Dataset entries:
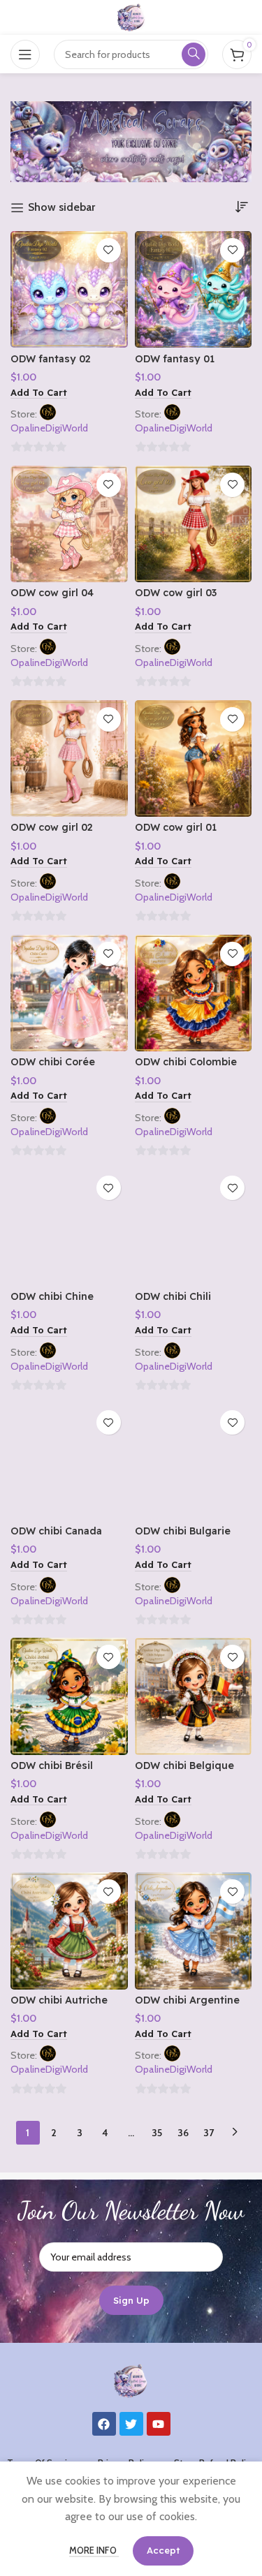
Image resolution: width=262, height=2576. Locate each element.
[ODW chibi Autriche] (69, 1931)
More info (94, 2550)
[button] (38, 393)
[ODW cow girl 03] (193, 524)
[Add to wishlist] (108, 250)
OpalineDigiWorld (49, 428)
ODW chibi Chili (173, 1296)
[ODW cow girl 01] (193, 758)
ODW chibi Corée (52, 1062)
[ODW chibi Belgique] (193, 1696)
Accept (163, 2550)
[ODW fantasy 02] (69, 289)
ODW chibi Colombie (186, 1062)
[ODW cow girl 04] (69, 524)
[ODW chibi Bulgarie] (193, 1461)
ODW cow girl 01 (176, 827)
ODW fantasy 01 (174, 359)
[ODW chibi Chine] (69, 1227)
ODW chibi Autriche (59, 2000)
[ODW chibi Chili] (193, 1227)
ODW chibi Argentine (187, 2000)
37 (208, 2132)
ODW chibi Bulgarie (183, 1531)
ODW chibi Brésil (51, 1765)
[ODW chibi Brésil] (69, 1696)
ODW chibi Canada (56, 1531)
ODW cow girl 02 (51, 827)
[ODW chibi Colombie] (193, 993)
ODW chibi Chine (52, 1296)
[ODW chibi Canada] (69, 1461)
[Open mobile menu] (25, 54)
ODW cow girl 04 (52, 592)
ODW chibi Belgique (184, 1765)
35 (157, 2132)
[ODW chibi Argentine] (193, 1931)
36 (183, 2132)
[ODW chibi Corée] (69, 993)
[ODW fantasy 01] (193, 289)
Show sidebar (61, 207)
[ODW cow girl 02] (69, 758)
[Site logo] (131, 16)
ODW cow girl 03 (176, 592)
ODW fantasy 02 (50, 359)
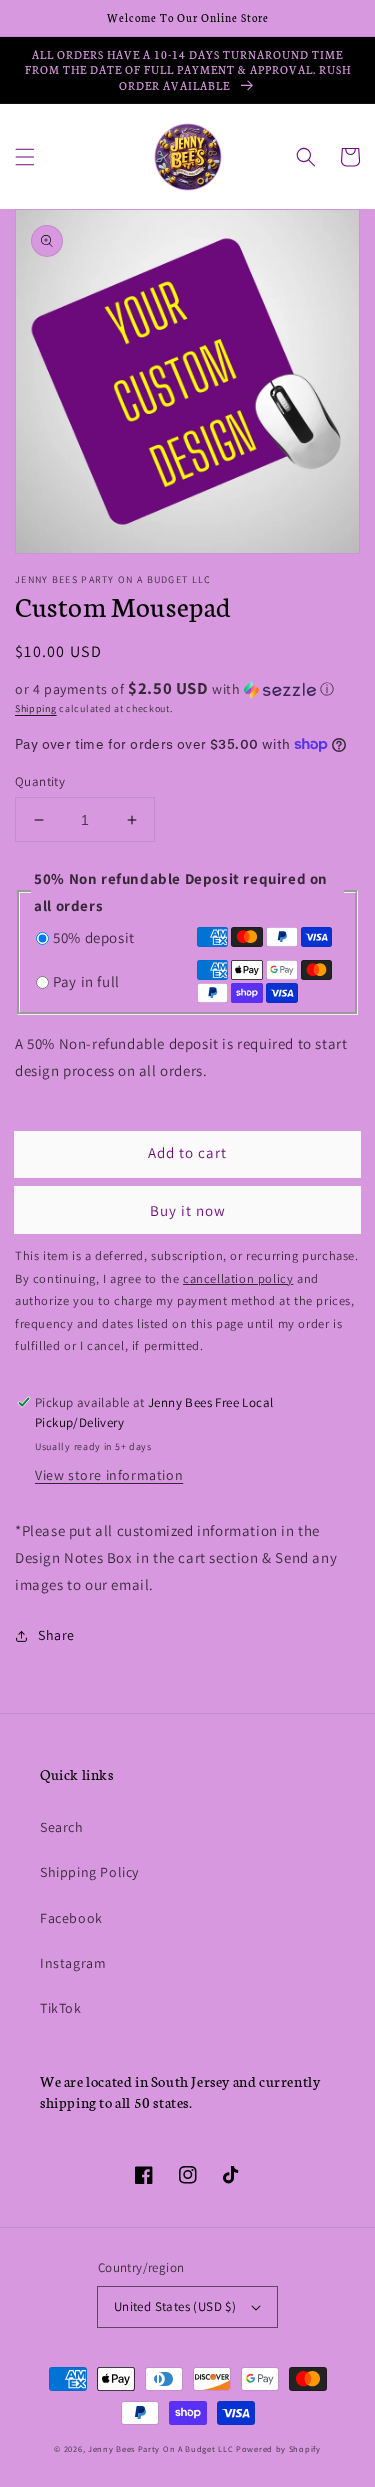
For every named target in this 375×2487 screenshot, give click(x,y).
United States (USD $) (175, 2306)
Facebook (71, 1918)
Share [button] (56, 1635)
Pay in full (86, 981)
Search (62, 1827)
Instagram (73, 1963)
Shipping (36, 708)
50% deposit (94, 937)
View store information (109, 1475)
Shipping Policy (89, 1872)
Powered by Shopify (278, 2448)
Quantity (40, 781)
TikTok (61, 2008)
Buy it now (188, 1210)
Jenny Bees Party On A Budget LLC (160, 2448)
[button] (25, 157)
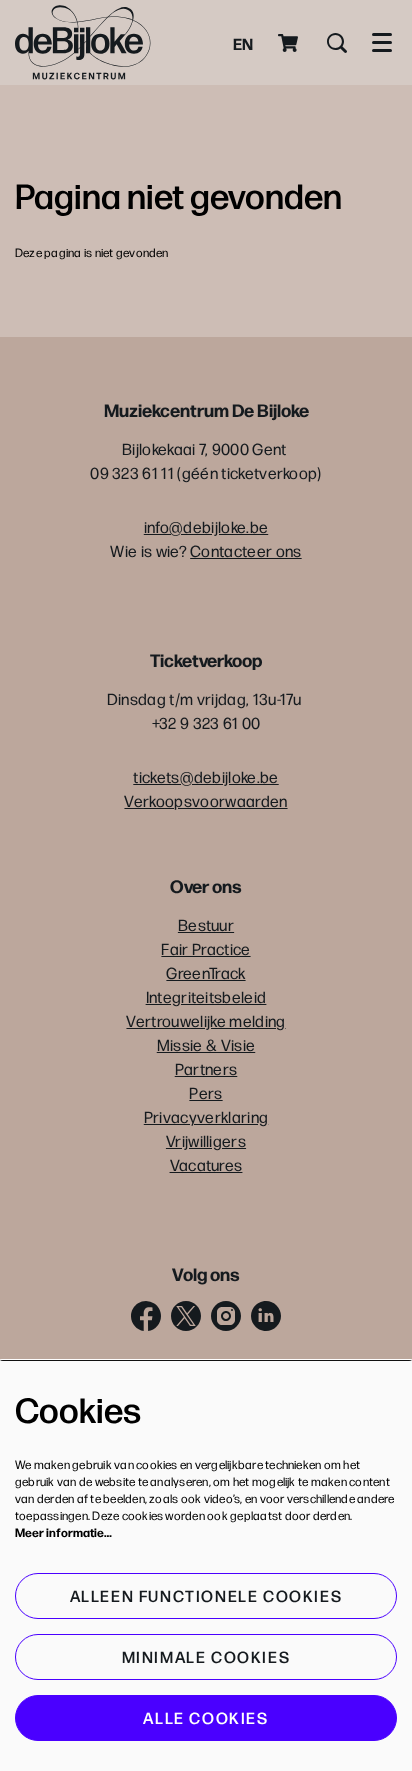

To do: Could you please write out the entries exactly as they are, with every picture left out?

Result for this exercise:
Image resolution: width=262, height=2576. Locate each element.
[ODW chibi Autriche] (69, 1931)
More info (94, 2550)
[button] (38, 393)
[ODW cow girl 03] (193, 524)
[Add to wishlist] (108, 250)
OpalineDigiWorld (49, 428)
ODW chibi Chili (173, 1296)
[ODW cow girl 01] (193, 758)
ODW chibi Corée (52, 1062)
[ODW chibi Belgique] (193, 1696)
Accept (163, 2550)
[ODW fantasy 02] (69, 289)
ODW chibi Colombie (186, 1062)
[ODW cow girl 04] (69, 524)
[ODW chibi Bulgarie] (193, 1461)
ODW cow girl 01 (176, 827)
ODW fantasy 01 (174, 359)
[ODW chibi Chine] (69, 1227)
ODW chibi Autriche (59, 2000)
[ODW chibi Chili] (193, 1227)
ODW chibi Argentine (187, 2000)
37 (208, 2132)
ODW chibi Bulgarie (183, 1531)
ODW chibi Brésil (51, 1765)
[ODW chibi Brésil] (69, 1696)
ODW chibi Canada (56, 1531)
ODW cow girl 02 (51, 827)
[ODW chibi Colombie] (193, 993)
ODW chibi Chine (52, 1296)
[ODW chibi Canada] (69, 1461)
[Open mobile menu] (25, 54)
ODW cow girl 04 (52, 592)
ODW chibi Belgique (184, 1765)
35 (157, 2132)
[ODW chibi Argentine] (193, 1931)
36 (183, 2132)
[ODW chibi Corée] (69, 993)
[ODW fantasy 01] (193, 289)
Show sidebar (61, 207)
[ODW cow girl 02] (69, 758)
[Site logo] (131, 16)
ODW cow girl 03 (176, 592)
ODW fantasy 02 (50, 359)
For every named target in this 375×2487 screenshot, give click(x,y).
United States (USD $) (175, 2306)
Facebook (71, 1918)
Share [button] (56, 1635)
Pay in full (86, 981)
Search (62, 1827)
Instagram (73, 1963)
Shipping (36, 708)
50% deposit (94, 937)
View store information (109, 1475)
Shipping Policy (89, 1872)
Powered by Shopify (278, 2448)
Quantity (40, 781)
TikTok (61, 2008)
Buy it now (188, 1210)
Jenny Bees Party On A Budget LLC (160, 2448)
[button] (25, 157)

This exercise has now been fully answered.